Centinaia di messaggi da tutta Italia
Poi il racconto cambia tono. Dopo la denuncia, arriva quella che lei stessa definisce «la parte bella». Katia racconta di aver ricevuto chiamate e messaggi da medici di tutta Italia, «da Milano, Padova, Roma», molti dei quali calabresi costretti a lavorare lontano dalla loro terra per poter esercitare la professione in condizioni dignitose. «Li ringrazio tutti dal profondo del mio cuore», scrive. Ma la soluzione, alla fine, arriva proprio a Vibo Valentia, là dove sembrava impossibile.
L’intervento a Vibo
«Grazie a Dio ho risolto a Vibo – racconta – solo grazie alla disponibilità della clinica Villa dei Gerani, dove io non sapevo ci fosse il reparto di Urologia». Una struttura che, secondo Katia, lavora lontano dai riflettori: «Non amano mettersi al centro dell’attenzione per farsi pubblicità. Oggi però mi sono sentita di farlo io perché lo meritano». È il 10 dicembre quando, racconta, «mentre le istituzioni erano in riunione alla Cittadella», lei riceve «migliaia di contatti e messaggi per aiutarmi». Tra questi, quelli del dottore Andrea Lucibello, anestesista, e del dottore Spasari, Urologo, insieme alla loro équipe. «Ho avuto un pianto liberatorio dall’emozione – confessa – perché continuo a realizzare che gli angeli travestiti da dottori esistono».

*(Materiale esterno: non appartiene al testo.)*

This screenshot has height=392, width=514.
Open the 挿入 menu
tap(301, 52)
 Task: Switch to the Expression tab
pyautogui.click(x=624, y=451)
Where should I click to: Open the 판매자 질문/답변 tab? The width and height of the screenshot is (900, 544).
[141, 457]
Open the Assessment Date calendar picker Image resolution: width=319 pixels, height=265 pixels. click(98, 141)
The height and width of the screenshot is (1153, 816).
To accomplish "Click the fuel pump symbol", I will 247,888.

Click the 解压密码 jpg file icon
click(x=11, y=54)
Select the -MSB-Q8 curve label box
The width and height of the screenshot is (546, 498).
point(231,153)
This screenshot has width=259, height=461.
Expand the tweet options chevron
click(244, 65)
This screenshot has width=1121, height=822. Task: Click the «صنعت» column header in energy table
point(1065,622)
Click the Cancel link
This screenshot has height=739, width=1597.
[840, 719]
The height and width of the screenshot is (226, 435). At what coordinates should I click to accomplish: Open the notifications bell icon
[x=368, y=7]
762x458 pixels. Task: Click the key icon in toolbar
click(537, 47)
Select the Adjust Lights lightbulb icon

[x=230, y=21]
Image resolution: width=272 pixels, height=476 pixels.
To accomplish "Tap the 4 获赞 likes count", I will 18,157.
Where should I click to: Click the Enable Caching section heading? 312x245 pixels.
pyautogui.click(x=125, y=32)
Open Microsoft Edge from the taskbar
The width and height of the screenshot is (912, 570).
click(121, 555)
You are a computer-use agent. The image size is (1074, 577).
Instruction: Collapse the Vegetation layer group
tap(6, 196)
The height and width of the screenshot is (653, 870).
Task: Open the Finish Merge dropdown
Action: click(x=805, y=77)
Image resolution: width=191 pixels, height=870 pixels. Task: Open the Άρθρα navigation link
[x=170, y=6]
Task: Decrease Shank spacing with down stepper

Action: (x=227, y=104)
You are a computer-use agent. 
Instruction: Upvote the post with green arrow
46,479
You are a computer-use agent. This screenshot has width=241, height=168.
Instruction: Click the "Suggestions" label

«Il mio intervento è andato benissimo - scrive ancora - e loro si prenderanno cura di questo mio problema per cercare di risolverlo piano piano nel miglior modo possibile. Lì ho trovato una famiglia». L’ultimo pensiero carico di emozione è per le sue figlie: «Cresciute troppo in fretta, e non lo meritavano».